Freshwater’s public affairs team looks at the issues in play during this week’s elections and what they mean for next month’s general election.

While this week’s local and mayoral elections have been rudely overshadowed by the announcement of a snap general election, the issues in play and the electorate’s decisions will be significant for the country’s political landscape in their own right. They may also act as a barometer of how the general election might play out.

Local elections in non-election years usually lead to gains for the opposition party, with the electorate often inclined to vote against the government of the day. On the other hand, when local elections are held on the same day as a general election, the local results tend to look similar to the parliamentary results as voters vote ‘down ticket’ - for the same party in all ballots. This year’s elections are neither in a non-election year, nor on the same day, so it is harder to predict the impact the results could have on the UK Parliament.  Nevertheless, with the general election campaigns now in full swing, most commentators expect to see a council and mayoral election picture on 5 May which tells us something important about what to expect come 9 June.

Thursday’s elections will be the inaugural vote for a number of new ‘Metro Mayors’ across the country - a product of successive governments’ ongoing pursuit of a devolution agenda. The largest two regions electing mayors for the first time are Greater Manchester and the West Midlands. While the past year has shown that you can’t predict anything in politics, the race to be mayor of Greater Manchester, a city which has been Labour-controlled since it was made into a metropolitan council borough in 1974, has appeared to be somewhat of a coronation for Andy Burnham. While the mayor’s constituency will include regions around the city which are less red-leaning, Burnham will be confident of victory. With the development of transport policies such as Northern Powerhouse Rail and the incorporation of the second phase of HS2 into the city, his election comes at a time when substantial transport and infrastructure investment is coming into the region - investment the next mayor will be keen to capitalise upon in their first term, to 2020.

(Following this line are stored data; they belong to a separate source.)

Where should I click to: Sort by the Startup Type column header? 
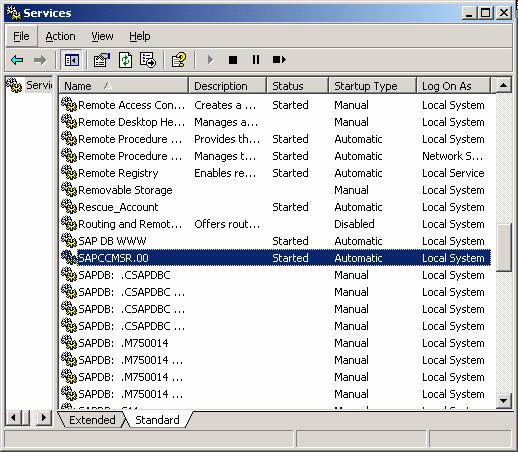click(372, 86)
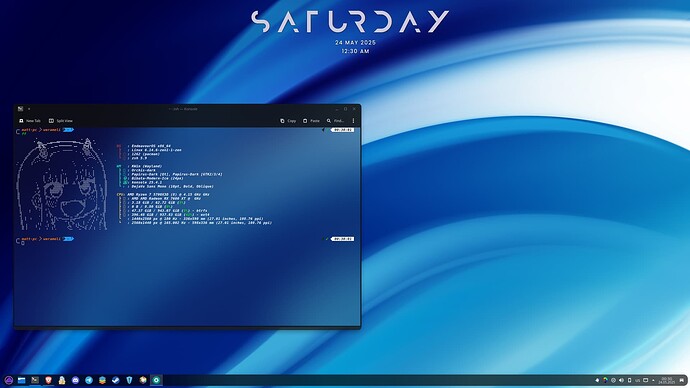Open Telegram from the taskbar
This screenshot has width=690, height=388.
tap(89, 380)
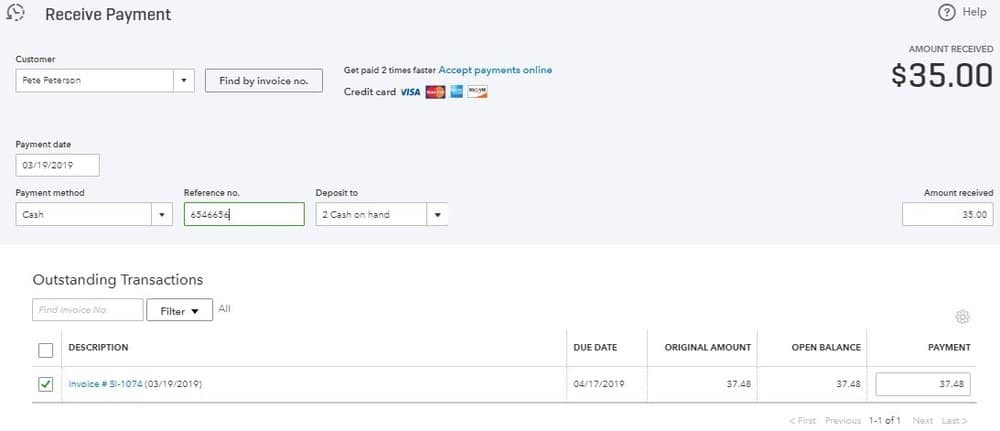Focus the Find Invoice No. search box
The image size is (1000, 431).
click(x=87, y=311)
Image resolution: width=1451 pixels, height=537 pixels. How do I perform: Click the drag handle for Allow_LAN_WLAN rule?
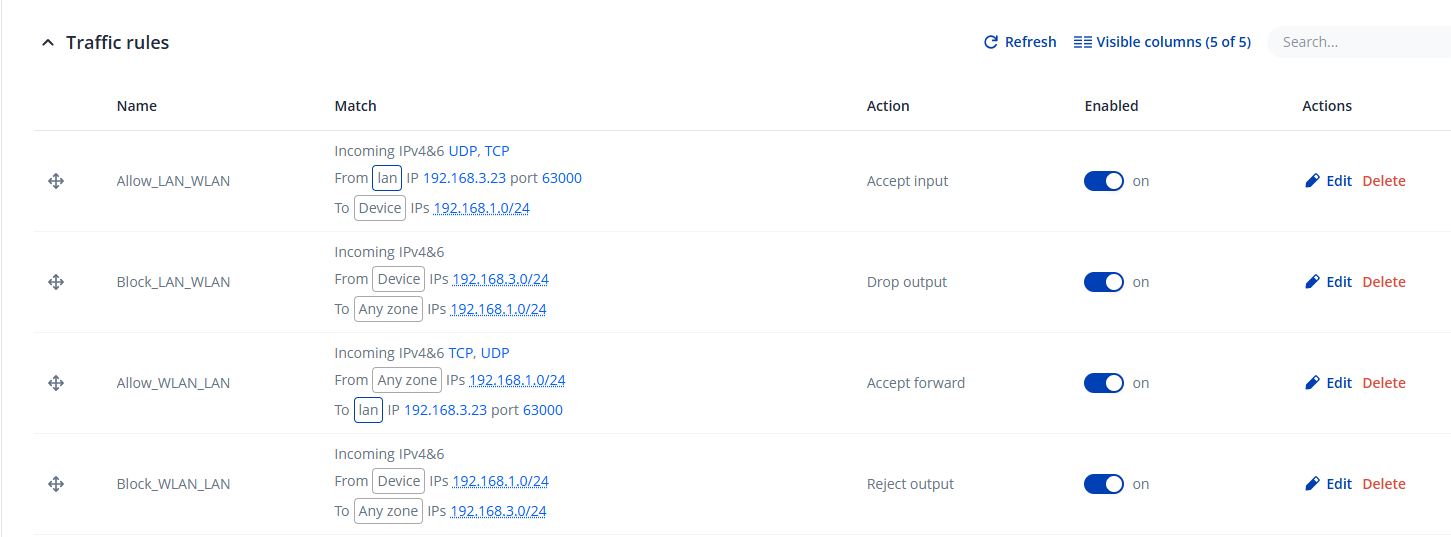56,181
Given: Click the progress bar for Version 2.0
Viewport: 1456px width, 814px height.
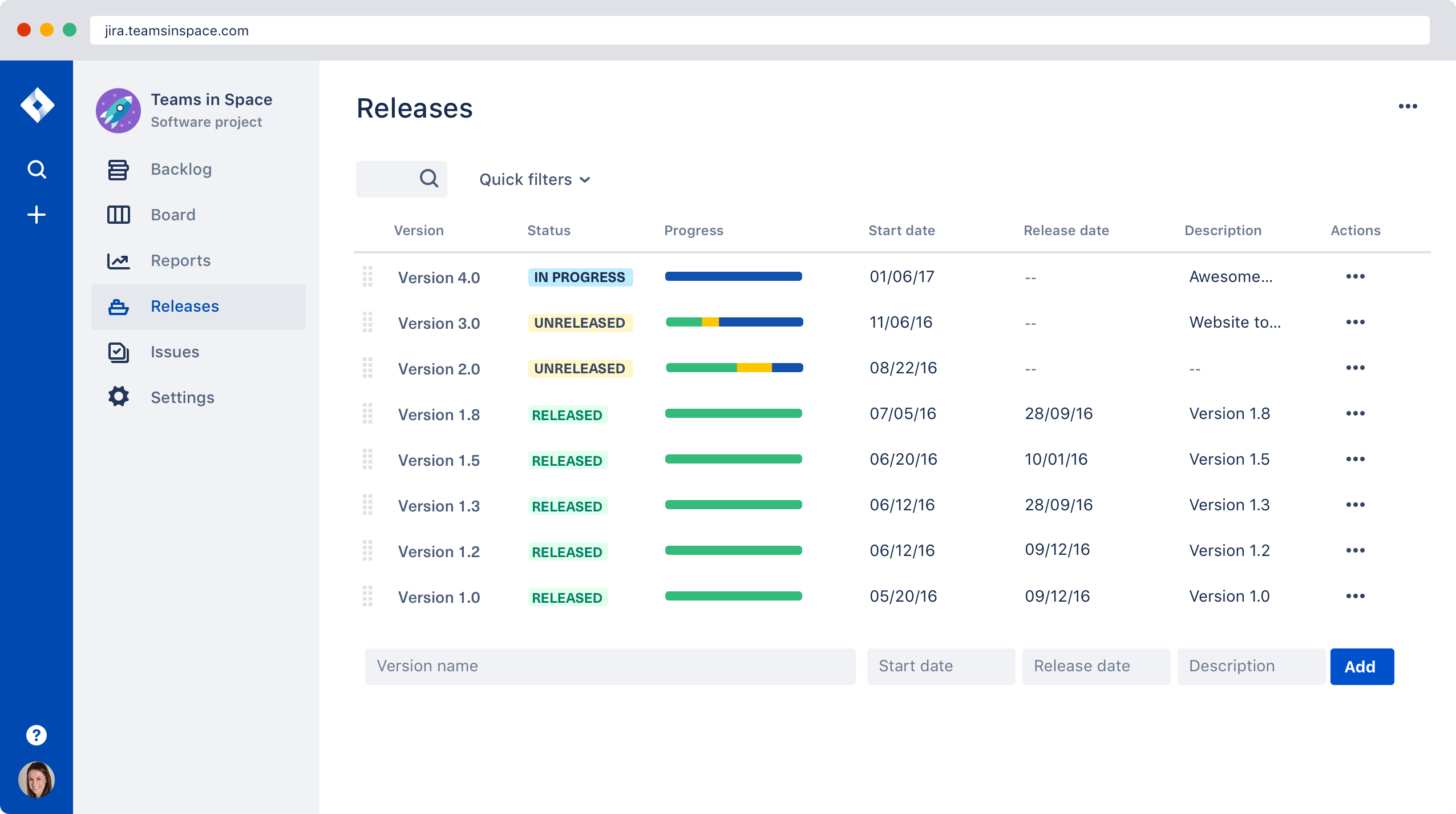Looking at the screenshot, I should 734,367.
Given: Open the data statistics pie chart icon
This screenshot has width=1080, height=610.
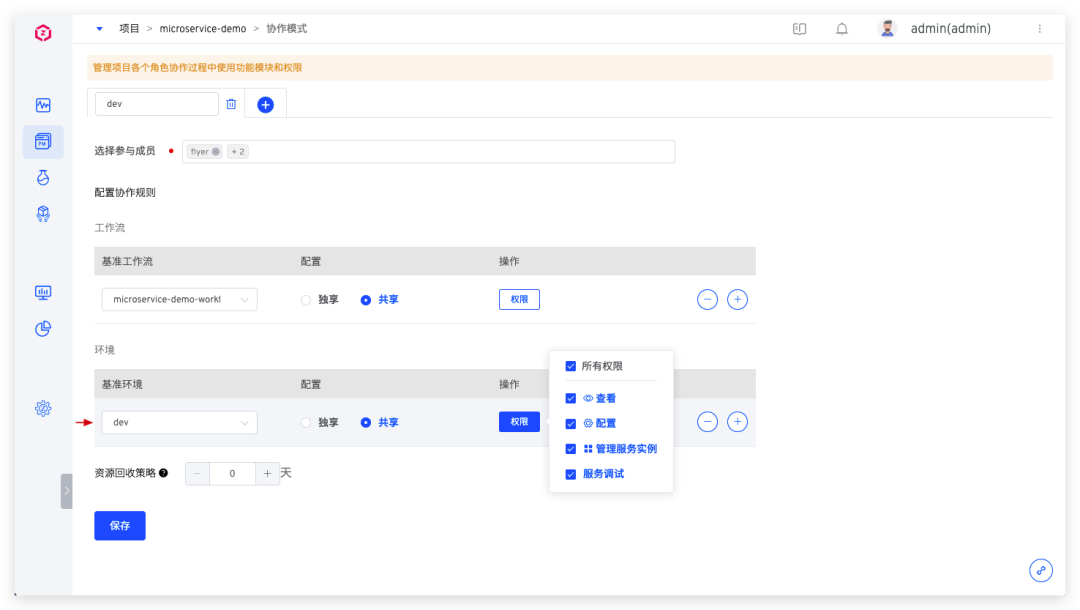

On the other hand, the race to be the first mayor for the West Midlands is hotly-contested. Many commentators are now predicting a result in complete contrast to the one predicted 12 months ago. The region is traditionally a Labour stronghold and the party would have been confident of winning the mayoralty for an area which includes the UK’s second city. However, some Labour seats in the region turned blue in 2015 and the Conservatives are targeting a number of previously-safe Labour seats in June’s general election - the Euroscepticism of much of the West Midlands electorate is likely to play into the Tories’ hands.

A poll for the Birmingham Mail in April showed Labour’s Siôn Simon and the Conservatives’ Andy Street neck-and-neck on 33% for first preference votes, with Simon leading on second preferences. Many commentators prefer to trust bookmakers over pollsters and if they are to be trusted, Street was a slight favourite with a week to go before the vote. While local polling is a tough science, and much can change between polling and election day, the race is expected to be tight throughout.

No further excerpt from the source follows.